Blue note special: I feel like going home

Posted on Apr 3 2013 - 7:38pm by Kyle Crockett
W.C. Handy (Photo credit: Biography.com)

W.C. Handy (Photo credit: Biography.com)

The story and origins of the blues are almost mythical in nature. With no agreed-upon “home,” the claim to the original blues has floated all over the country. What makes the question so difficult is the nature of the genre itself.

The blues is so organic, so genuine and so innovative that it is almost impossible to pinpoint its home, especially since a number of areas can make factual, historical claims to it. I, like any, have my own perceptions.

The blues genre has many hometowns and father-figures hoping that their claim to it will prove the most binding.

Some look for age to give them the best argument, like Oklahoma, which boasts the first known recorded blues song, “Dallas Blues” by Hart Wand in 1912. Some Baltimore natives say that the blues was in Baltimore as early as the 1890s.

Other locales, like Memphis and New Orleans, claim the genre due to the massive amount of blues musicians who flocked to their urban areas and found a home there.

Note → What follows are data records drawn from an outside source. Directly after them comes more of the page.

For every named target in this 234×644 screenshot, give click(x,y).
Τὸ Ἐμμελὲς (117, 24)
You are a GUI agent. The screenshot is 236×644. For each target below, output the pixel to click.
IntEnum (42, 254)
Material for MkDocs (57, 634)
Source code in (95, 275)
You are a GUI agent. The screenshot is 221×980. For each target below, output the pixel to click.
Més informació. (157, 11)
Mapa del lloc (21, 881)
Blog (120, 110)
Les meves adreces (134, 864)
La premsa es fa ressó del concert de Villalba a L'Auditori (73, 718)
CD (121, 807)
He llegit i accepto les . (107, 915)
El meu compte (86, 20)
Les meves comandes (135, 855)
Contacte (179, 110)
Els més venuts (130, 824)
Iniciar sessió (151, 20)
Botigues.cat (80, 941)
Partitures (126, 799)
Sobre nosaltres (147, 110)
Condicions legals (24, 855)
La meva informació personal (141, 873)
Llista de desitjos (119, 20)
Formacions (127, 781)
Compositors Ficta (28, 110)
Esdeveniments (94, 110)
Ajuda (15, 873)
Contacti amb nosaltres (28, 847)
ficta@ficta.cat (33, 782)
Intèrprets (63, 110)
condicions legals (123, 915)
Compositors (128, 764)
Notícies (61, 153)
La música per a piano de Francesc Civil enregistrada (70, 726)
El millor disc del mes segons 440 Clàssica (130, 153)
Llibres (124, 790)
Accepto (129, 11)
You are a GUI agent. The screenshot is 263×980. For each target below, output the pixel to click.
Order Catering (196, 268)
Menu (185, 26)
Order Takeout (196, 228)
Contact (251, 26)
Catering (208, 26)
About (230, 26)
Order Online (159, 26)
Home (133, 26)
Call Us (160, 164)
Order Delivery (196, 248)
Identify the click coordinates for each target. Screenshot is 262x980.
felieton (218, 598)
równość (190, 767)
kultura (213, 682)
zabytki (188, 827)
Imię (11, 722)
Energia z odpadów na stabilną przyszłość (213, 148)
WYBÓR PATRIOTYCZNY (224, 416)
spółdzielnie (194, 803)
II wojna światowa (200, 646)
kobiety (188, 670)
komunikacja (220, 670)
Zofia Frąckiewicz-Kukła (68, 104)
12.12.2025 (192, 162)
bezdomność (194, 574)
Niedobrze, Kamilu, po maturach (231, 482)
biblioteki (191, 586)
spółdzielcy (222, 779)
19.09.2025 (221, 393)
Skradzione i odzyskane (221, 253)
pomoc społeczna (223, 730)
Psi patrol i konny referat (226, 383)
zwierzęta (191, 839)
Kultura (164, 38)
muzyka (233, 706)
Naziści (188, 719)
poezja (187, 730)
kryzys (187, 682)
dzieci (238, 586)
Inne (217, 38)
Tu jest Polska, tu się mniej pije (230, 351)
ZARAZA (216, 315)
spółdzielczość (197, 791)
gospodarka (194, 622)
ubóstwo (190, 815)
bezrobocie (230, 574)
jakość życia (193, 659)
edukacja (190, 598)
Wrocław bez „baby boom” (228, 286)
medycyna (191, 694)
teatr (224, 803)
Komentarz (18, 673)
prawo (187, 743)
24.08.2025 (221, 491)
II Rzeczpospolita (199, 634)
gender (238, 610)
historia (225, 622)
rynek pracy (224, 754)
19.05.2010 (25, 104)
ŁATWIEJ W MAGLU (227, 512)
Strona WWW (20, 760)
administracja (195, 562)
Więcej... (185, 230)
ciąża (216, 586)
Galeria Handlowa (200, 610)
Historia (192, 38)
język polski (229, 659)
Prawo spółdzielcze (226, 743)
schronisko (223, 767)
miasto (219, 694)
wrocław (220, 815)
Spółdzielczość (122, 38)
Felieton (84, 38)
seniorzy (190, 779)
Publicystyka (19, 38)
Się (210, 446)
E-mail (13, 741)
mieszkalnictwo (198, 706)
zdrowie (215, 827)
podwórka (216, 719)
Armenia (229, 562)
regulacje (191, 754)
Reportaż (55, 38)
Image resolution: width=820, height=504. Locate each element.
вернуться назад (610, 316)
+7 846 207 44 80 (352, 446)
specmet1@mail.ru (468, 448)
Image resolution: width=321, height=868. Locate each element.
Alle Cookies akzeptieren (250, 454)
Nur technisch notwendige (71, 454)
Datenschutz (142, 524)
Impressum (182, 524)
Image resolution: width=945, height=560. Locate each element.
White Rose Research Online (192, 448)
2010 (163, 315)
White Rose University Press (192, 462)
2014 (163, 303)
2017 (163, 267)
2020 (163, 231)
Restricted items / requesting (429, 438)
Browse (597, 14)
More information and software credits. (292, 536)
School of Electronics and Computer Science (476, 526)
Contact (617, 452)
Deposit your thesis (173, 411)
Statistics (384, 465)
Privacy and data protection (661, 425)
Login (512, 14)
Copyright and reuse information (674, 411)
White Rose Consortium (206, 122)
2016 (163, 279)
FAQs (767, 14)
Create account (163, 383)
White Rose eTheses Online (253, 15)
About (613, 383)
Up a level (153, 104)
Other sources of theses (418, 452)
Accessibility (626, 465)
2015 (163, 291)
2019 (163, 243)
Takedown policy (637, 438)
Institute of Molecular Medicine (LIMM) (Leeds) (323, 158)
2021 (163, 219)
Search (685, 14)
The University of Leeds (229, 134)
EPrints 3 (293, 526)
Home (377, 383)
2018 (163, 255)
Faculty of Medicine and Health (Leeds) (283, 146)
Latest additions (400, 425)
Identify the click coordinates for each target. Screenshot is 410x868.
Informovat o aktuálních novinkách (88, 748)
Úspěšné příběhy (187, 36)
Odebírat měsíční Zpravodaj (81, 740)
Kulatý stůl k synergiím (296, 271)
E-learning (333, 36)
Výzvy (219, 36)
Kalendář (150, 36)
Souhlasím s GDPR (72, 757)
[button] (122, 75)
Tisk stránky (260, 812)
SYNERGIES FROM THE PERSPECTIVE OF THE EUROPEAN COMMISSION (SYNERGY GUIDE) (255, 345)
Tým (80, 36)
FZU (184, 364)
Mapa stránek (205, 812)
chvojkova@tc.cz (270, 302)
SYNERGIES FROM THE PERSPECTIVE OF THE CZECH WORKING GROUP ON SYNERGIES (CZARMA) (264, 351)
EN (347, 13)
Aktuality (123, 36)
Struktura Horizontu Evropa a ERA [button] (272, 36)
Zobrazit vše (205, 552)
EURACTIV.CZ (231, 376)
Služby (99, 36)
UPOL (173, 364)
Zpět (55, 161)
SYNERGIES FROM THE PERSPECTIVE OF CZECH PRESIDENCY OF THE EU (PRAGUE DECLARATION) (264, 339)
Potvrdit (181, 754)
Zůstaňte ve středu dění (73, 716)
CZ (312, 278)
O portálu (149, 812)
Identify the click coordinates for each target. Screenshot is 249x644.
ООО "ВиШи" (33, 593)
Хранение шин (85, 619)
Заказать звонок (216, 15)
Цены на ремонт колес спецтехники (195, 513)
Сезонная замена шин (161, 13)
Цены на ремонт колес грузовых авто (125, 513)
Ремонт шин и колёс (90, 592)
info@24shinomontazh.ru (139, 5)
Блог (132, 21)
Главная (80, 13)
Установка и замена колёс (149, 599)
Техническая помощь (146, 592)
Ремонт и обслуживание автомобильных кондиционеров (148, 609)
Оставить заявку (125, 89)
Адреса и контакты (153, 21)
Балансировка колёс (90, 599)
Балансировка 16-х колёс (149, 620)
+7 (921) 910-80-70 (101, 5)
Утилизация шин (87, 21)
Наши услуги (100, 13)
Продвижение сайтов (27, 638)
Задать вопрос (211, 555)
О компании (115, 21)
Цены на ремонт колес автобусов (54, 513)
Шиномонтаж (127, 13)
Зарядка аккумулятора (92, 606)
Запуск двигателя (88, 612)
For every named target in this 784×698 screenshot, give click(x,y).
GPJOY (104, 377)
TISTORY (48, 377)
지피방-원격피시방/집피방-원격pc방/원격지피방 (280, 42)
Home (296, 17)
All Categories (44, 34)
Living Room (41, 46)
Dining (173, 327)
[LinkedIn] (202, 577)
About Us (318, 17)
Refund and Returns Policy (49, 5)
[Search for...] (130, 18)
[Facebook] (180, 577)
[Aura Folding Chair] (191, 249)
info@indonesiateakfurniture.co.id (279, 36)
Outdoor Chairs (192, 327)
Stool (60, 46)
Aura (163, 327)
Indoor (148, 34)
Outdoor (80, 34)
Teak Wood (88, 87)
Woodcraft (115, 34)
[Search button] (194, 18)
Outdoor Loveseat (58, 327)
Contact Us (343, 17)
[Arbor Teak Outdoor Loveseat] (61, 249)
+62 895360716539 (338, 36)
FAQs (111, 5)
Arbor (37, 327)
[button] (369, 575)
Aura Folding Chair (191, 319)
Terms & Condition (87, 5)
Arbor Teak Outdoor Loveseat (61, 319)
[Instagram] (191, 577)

This is slightly more convincing to me, as these places not only use their historical fact, but also their own identity, arguing that the atmosphere and character of these cities created the blues just as much as the musicians themselves.

New Orleans folks like to define the blues as some byproduct of the jazz explosion in the late 19th century; with some similar rhythms and many New Orleanian names playing a hybridized style of jazz and blues, they make a good case.

New Orleans hopefuls even have their own “we came first” story. Anthony Maggio, one jazz/blues welder, recorded “I Got The Blues” in 1908, four whole years before our friend Hart recorded his “Dallas Blues.”

Memphis boasts one name that sets it apart from almost all of the blues’ suitors: W. C. Handy, often called the Father of the Blues.

Look no further! Father of the Blues; that’s his title. He found his base in Memphis, and since then, the blues hasn’t looked back. Handy, with the blues, in the ballroom, right? Wrong. It can’t be that simple.

Handy is legendary for his work in developing the blues, as he used 12-bar patterns in almost all of his work from the first half of the 20th century, even producing the 1912 staple “Memphis Blues.” His influence is indeed astounding.

All of these founding fathers were essentially musicians skilled in ragtime or jazz or vaudeville, and they slowly began to experiment with blues theory and technique, but they weren’t playing the blues.

In my opinion, the blues was and is played from within, not from a page of sheet music.

Around the same time in the early 1900s, something more natural occurred for the blues in Mississippi. These musicians were mostly poor, uneducated, newly-freed African-Americans, still suffering from the hateful hangover of the Civil War and slavery.
Unlike the other parts of the country, these musicians didn’t have musical theory, much less any sheets upon which to write it.
They had only themselves, their work, their broken hearts and their guitars.

Blues in Mississippi was around as early as, if not earlier than, all the recorded and documented “original” blues from Memphis or Oklahoma or New Orleans. And it was the real blues.
These weren’t sheet music ditties that had hints of blues theory; these were beautifully gritty, angry, heartbroken, body-beaten songs, direct descendants of the camp hollers and field songs with which these legends grew up.
Mississippi created the blues, but not cheaply.

From Mississippi’s poisonous color line, the endless and brutal workdays, the perpetual cycle of poverty and the ashes of an evil institution emerged a bright, blue light.